DIRECTIONS:
After locating the line with "Instruction: Show All solutions filter" in the data that follows, return it and every later line exactly, up to and including the line with "Click the green".

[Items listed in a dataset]
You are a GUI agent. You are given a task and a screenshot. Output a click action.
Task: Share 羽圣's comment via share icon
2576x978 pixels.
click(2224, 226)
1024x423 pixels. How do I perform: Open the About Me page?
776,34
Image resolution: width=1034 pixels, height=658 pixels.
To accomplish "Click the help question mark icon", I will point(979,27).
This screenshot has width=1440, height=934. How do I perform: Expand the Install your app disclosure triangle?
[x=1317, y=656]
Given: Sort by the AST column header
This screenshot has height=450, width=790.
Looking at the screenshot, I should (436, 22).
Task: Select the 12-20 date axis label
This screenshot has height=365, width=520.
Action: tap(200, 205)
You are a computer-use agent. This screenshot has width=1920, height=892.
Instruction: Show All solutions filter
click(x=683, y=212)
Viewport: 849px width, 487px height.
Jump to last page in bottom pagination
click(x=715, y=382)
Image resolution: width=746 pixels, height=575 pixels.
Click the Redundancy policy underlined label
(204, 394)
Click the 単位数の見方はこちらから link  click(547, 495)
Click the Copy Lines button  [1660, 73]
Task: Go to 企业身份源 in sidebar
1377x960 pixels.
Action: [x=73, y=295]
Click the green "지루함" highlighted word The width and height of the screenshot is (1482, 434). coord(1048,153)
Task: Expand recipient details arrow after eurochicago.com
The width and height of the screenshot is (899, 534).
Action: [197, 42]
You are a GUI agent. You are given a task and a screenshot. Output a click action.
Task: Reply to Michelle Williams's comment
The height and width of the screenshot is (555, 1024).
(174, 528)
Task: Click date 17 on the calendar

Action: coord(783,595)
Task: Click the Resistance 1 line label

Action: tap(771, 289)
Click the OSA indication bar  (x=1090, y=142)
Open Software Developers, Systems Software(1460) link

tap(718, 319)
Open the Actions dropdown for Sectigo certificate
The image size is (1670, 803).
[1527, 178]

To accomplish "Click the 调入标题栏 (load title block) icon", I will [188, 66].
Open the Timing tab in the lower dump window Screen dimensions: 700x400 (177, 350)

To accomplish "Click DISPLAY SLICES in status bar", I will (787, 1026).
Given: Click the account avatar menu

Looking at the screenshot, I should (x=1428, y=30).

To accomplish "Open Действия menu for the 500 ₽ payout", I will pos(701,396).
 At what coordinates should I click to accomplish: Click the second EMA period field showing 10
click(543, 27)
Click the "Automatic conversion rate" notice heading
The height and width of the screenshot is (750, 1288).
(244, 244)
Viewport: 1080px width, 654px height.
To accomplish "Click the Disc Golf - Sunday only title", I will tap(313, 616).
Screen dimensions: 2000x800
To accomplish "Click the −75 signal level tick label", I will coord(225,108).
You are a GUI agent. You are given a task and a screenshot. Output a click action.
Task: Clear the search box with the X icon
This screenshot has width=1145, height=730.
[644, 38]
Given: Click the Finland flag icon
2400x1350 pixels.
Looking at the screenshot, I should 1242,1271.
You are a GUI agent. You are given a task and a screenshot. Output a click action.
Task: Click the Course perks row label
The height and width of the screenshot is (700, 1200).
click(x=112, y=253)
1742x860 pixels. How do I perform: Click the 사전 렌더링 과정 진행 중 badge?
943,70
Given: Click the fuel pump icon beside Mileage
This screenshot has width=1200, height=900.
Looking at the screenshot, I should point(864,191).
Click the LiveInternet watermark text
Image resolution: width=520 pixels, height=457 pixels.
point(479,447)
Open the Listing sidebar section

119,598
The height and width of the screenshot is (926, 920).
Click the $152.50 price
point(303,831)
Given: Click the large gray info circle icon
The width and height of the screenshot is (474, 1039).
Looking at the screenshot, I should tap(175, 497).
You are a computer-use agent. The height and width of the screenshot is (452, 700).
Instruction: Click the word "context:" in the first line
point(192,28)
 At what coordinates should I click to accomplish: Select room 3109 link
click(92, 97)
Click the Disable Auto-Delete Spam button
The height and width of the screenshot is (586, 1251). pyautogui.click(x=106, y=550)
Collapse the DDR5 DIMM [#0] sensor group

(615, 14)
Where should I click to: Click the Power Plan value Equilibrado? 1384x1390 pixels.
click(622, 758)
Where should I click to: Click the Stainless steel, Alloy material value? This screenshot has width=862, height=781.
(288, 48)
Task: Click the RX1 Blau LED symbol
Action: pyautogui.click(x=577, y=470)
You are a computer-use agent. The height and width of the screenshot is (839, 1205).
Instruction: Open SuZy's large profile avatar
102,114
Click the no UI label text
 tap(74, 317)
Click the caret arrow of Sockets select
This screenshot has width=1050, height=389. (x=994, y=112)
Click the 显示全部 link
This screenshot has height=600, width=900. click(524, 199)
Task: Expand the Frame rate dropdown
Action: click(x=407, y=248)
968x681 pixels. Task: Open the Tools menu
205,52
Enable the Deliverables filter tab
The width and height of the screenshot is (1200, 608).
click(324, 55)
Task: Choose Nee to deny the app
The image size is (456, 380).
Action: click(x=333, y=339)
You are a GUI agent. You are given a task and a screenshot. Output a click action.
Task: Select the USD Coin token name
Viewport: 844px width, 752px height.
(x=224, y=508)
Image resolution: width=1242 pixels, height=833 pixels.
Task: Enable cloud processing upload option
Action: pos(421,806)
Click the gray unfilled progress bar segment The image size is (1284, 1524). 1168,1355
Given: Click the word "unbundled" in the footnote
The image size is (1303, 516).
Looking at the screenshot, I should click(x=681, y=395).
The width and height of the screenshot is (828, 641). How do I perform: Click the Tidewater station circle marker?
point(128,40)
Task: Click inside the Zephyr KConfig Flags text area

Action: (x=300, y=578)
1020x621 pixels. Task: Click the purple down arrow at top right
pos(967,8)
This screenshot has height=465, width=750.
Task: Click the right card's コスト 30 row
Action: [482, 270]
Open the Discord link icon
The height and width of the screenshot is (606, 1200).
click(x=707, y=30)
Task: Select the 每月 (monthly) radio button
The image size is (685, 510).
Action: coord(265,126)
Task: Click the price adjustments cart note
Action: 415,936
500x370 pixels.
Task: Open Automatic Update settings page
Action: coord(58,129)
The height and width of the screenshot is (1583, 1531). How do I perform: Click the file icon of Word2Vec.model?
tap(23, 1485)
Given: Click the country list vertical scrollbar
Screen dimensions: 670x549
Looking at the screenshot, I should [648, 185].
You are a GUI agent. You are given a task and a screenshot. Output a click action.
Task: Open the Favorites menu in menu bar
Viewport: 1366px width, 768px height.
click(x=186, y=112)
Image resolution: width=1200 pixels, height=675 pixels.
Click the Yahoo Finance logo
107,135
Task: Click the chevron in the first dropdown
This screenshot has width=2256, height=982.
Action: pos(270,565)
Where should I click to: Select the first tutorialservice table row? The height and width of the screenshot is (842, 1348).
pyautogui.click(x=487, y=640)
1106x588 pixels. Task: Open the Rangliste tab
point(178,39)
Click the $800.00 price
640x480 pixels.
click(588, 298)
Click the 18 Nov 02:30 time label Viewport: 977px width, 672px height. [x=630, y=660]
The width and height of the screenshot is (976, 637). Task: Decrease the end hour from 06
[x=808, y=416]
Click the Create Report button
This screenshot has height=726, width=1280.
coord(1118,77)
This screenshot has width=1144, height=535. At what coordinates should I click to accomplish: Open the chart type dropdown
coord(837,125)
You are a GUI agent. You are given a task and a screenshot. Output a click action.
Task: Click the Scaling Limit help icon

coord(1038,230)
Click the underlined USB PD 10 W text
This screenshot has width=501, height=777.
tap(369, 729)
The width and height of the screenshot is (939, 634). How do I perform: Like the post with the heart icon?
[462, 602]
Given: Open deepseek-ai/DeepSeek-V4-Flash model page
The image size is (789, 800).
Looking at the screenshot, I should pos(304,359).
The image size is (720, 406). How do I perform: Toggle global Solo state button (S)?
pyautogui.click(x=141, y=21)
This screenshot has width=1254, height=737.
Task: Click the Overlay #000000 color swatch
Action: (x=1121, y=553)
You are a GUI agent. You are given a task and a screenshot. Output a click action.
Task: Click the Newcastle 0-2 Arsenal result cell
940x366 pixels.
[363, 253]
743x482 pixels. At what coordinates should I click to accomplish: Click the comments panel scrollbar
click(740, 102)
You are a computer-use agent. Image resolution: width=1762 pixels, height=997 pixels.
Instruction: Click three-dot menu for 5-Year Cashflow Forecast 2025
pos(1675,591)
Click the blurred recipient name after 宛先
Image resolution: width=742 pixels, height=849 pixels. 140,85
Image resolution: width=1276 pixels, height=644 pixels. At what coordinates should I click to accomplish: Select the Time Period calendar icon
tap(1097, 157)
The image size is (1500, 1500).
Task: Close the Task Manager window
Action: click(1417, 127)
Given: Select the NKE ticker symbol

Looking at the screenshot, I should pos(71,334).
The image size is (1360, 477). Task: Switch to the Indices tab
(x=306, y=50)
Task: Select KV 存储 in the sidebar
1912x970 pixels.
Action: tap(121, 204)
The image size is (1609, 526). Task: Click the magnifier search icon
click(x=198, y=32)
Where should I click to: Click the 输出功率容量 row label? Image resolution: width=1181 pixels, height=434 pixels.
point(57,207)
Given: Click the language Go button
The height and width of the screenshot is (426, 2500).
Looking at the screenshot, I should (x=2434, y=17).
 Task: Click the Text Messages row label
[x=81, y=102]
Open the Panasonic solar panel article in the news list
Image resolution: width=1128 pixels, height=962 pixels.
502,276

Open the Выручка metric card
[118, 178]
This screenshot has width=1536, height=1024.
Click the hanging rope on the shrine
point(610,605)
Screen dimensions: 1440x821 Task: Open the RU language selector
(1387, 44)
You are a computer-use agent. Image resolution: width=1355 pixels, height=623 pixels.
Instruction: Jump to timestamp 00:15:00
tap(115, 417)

EXERCISE OUTPUT:
Instruction: Show All solutions filter
click(x=683, y=212)
Viewport: 849px width, 487px height.
Jump to last page in bottom pagination
click(x=715, y=382)
Image resolution: width=746 pixels, height=575 pixels.
Click the Redundancy policy underlined label
(204, 394)
Click the 単位数の見方はこちらから link  click(547, 495)
Click the Copy Lines button  [1660, 73]
Task: Go to 企业身份源 in sidebar
1377x960 pixels.
Action: [x=73, y=295]
Click the green "지루함" highlighted word The width and height of the screenshot is (1482, 434). coord(1048,153)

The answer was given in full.